Today's environmental science field trip got me thinking about how little the average teenager considers the natural world outside their door. I was encouraged that students found time between texting their friends to examine the ecosystem at Merry Lea today. But I realized that I grew up in a different world, where I was told to play outside after school (and actually had a yard), taught to enjoy working in a garden (and eating the produce), and went camping every summer.
I believe that every child has the right to:
1. Get truly, honestly dirty with real dirt, soil, and grime. And relish it.
2. Experience a truly fresh garden tomato, straight off the vine.
3. Have nothing better to do but stare at the night sky in awe.
4. Watch a caterpillar turn into a butterfly.
5. Be able to explain where their food comes from.

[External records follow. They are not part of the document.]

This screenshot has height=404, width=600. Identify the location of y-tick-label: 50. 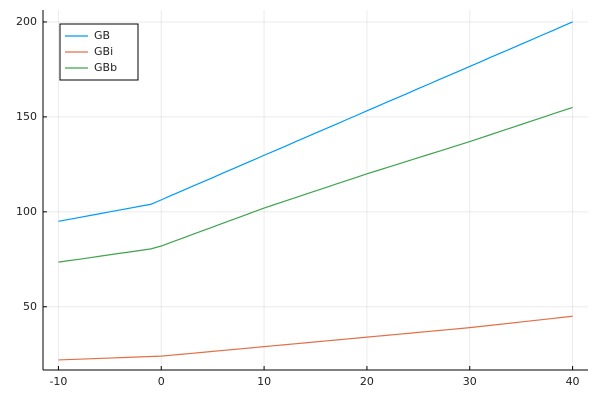
(30, 306).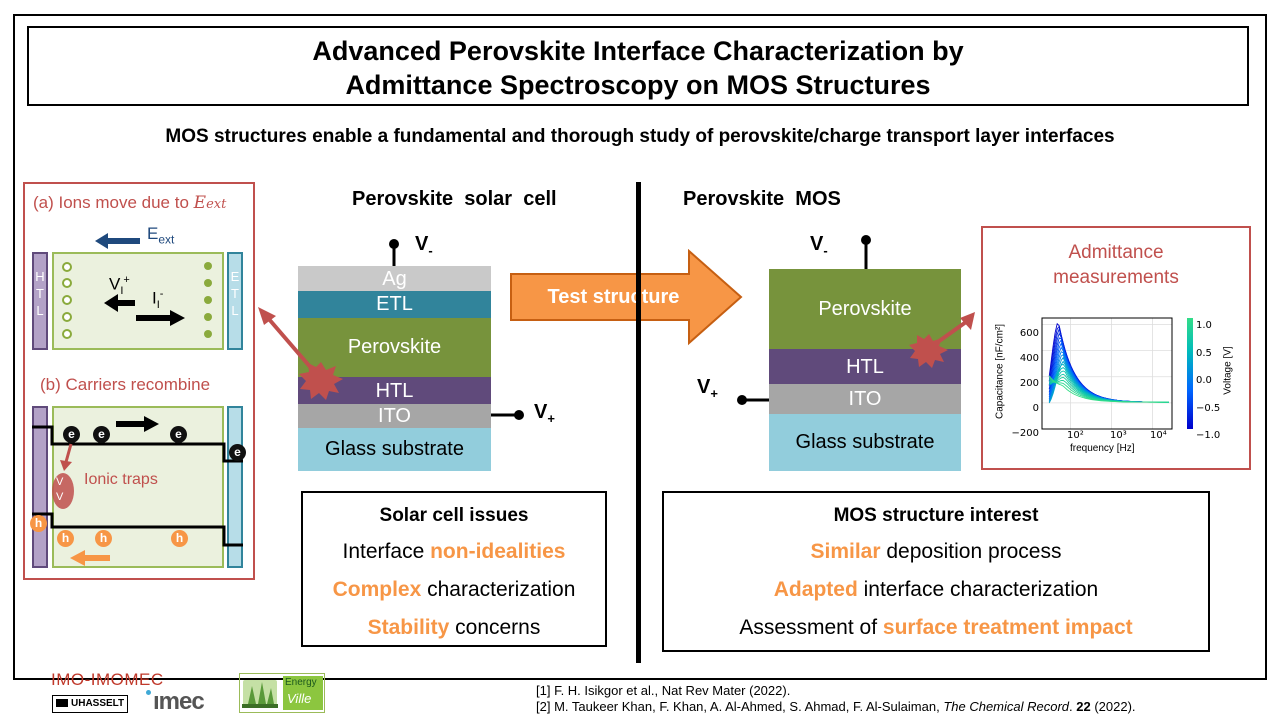  I want to click on solar-interface-callout, so click(300, 354).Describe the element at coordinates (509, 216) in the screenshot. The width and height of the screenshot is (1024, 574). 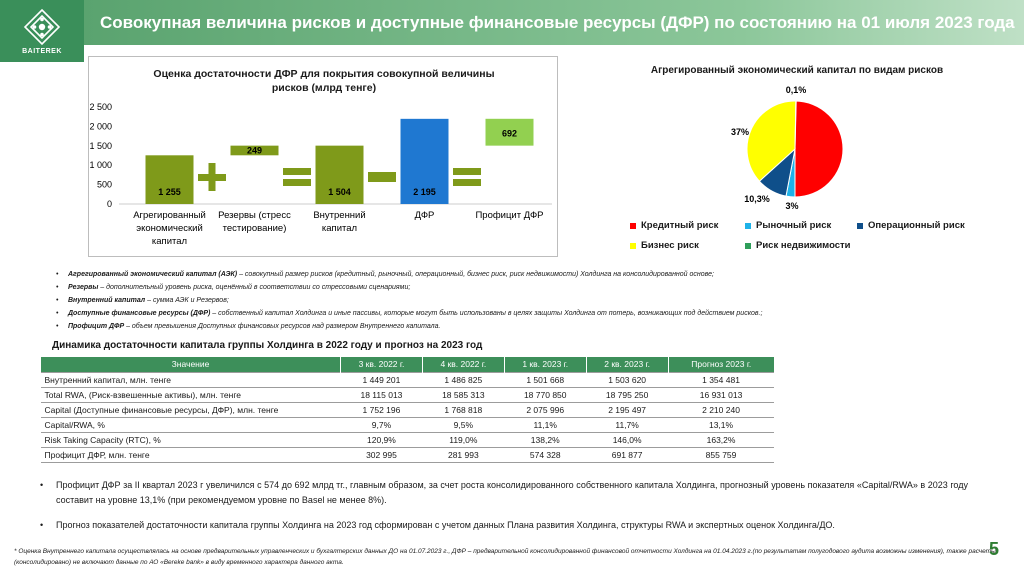
I see `category-label: Профицит ДФР` at that location.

6. Plant something, tend it, watch it grow, and reap the benefits (flowers, food, etc)
7. Understand their connection to the ecosystems of the world.
8. Play outside until a parent calls them in for a bath.
9. Roast marshmallows around a campfire after a day of hiking in the woods.
10. Climb a tree.
11. Learn how to swim.
12. Above all, to relish the "great outdoors" rather than cower in fear, screaming shrilly at any insect or worm that crosses their path.
This type of ecological education seems much more important to me than reciting "answers" from a textbook. I hope to incorporate all of these into my classroom, if/when I get one. After all, how is one expected to care about the world and its resources if s/he has never experienced it?